> **Required action**
Every record needs to be repeated exactly; its pictures do not.

(Saved data entries)
++++++

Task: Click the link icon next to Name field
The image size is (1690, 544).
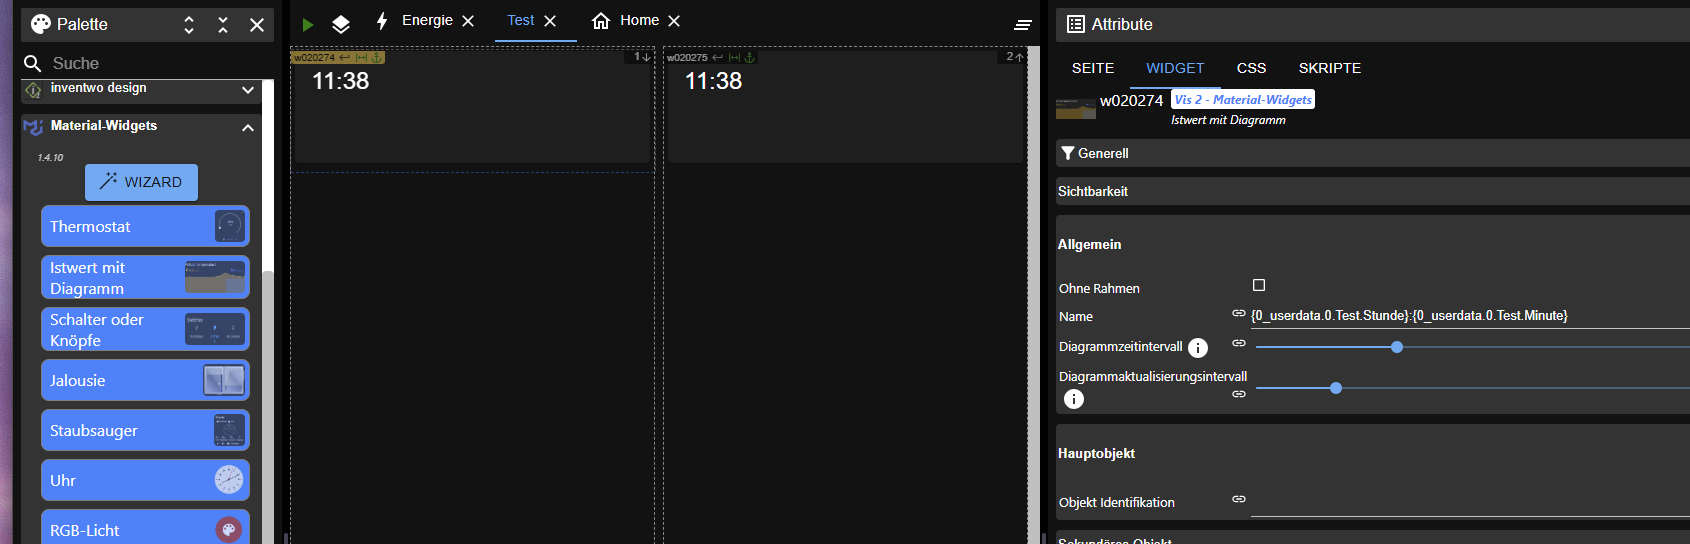Action: (1239, 314)
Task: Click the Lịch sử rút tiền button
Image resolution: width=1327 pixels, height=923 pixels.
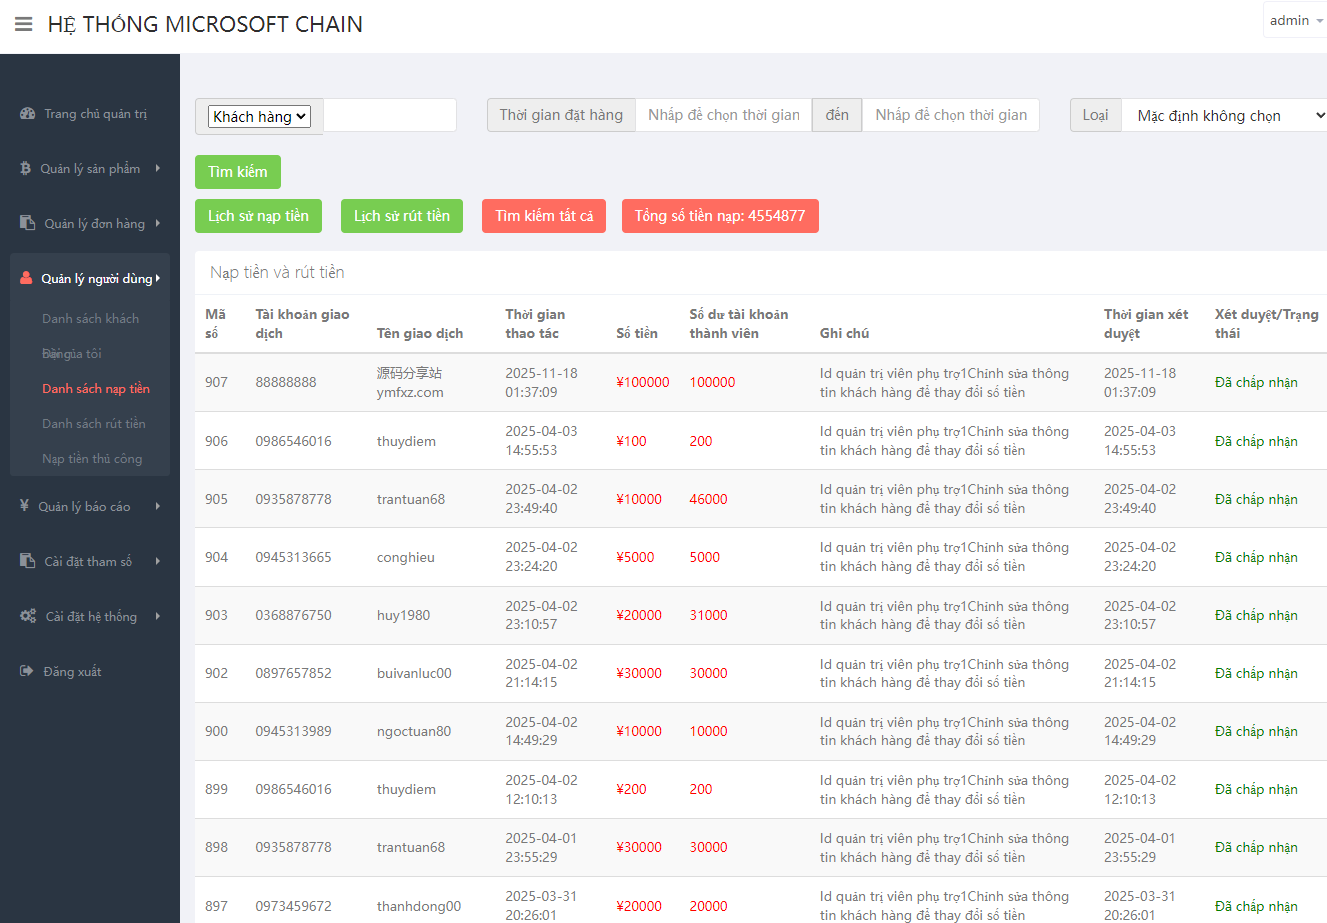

++++++

> **Solved problem**
Task: Click the link icon next to Name field
The image size is (1690, 544).
Action: (1239, 314)
Task: Click the Lịch sử rút tiền button
Image resolution: width=1327 pixels, height=923 pixels.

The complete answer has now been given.